Sunday, October 21, 2007

Therapy - Bogus or Productive?

With the questions about my reference to my 'real' therapy in my post, Depression, it's become clear to me that it might be helpful to comment about my perception of my therapies. To me there was a big distinction between the first therapy that I did for many years and the one I found helpful that lasted much less time.

My first therapy took place at a local county mental health center. I've spent a lot of time wondering if it laid a lot of the ground work so that my second therapy could be more successful. . But I really don't believe that was the case. The second therapy was targeted towards sexual abuse

When I began that first therapy I was not depressed, or maybe, aware of being depressed. I sought help because I had just left my second marriage. Both marriages had been to batterers. I was pretty sure there was something about me that I kept choosing destructive relationships. I didn't want to make the same mistakes over and over again.

I remember those therapy sessions clearly. Aside from the active listening skills I learned there, I think they were totally non-productive. At one point the therapist even told me that the problems I was having with my husband (then number three) were somehow my fault. She also told me I was a very strong willed personality and he was a weaker personality and essentially that I should back off.

Now, I could do into a detailed account of what our problems were at the time, however, that's not the subject of this post. I will say that they were the typical dysfunctional family kind of thing and mostly revolved around controlling and manipulative behavior. None of these issues were even pointed out, let alone addressed.

Even at the point when I realized that I had been sexually abused as a child, this therapist didn't seem to think it had any bearing on my problems. Watching Oprah and other talk shows helped me to see that this therapist was not helpful to me. I'll bet I spent close to ten years in therapy with her, When I left, I WAS depressed even though I had not been when I started and I had active listening skills. That was it.

Looking back, I think about all the times I left therapy thinking that I was a bad person or wrong about anything and everything. I always seemed to feel like a scolded child. Those feelings were the clues that the therapy was NOT working although I didn't know it at the time. After all those kind of feelings were familiar to me. I was used to being the reason for everyone else's problems.

That and the fact that none of that therapy helped me to understand why I kept choosing destructive relationships.

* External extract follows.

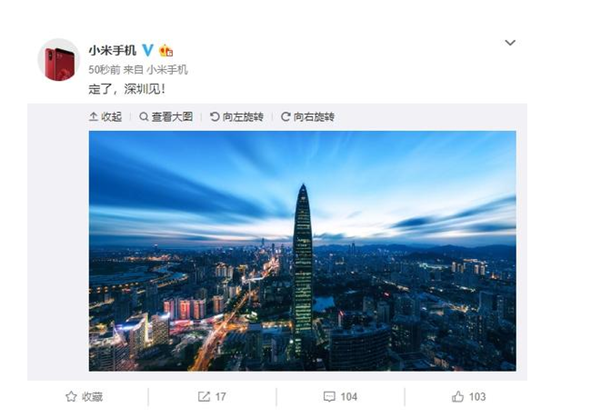Click the orange membership crown badge
Viewport: 600px width, 417px height.
pyautogui.click(x=166, y=50)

I had no clues what so ever to help me identify what it was about me that attracted me to such relationships. Or what it was about the men that should have warned me of their proclivity to violence. Today I understand all of those things. So that makes the first therapy pretty pathetic if you ask me.

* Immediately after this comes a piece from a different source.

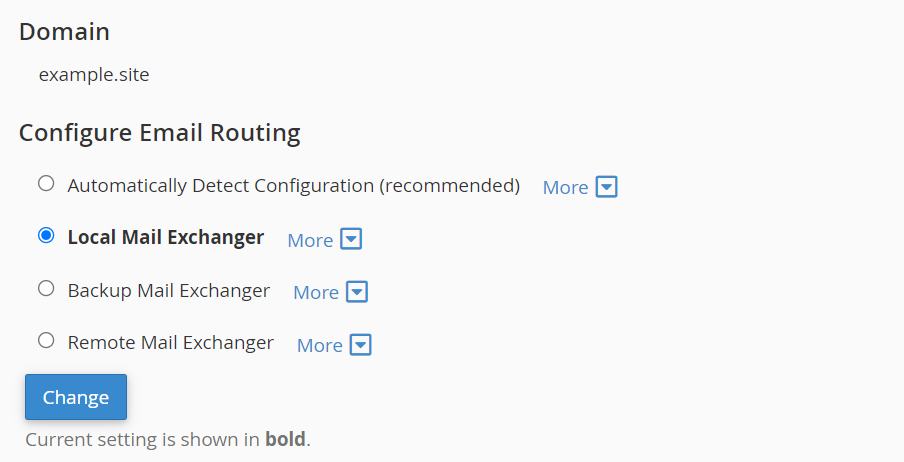Expand More text for Automatically Detect Configuration
This screenshot has width=904, height=462.
[565, 187]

To be continued...........

2 comments:

BarnGoddess said...

I had therapy twice.

The 1st time immediately after my mom passed away. I was 11 and she was buried the day after my 12th b-day. I cannot remember one thing about the Psychiatrist I saw and spoke to except he always sniffed his nose and had wrinkled trousers.

The 2nd time I went to therapy (3 sessions) I was working as a sheriff deputy. I worked on a horrific child abuse case that put me on edge,filled me full of anger and hate. After 3 sessions I saw myself getting no where. I quit police work and went back to training horses.

Horses were my 'perfect therapy'.
They helped me work out my internal turmoil at my own pace. I know this is not right for everyone who needs therapy but it is what worked for me.

jumpinginpuddles said...

we are onto therapist number three but are fast elarning what one therpist does for one alter she may not do for another thats been perhaps our biggest learning curve.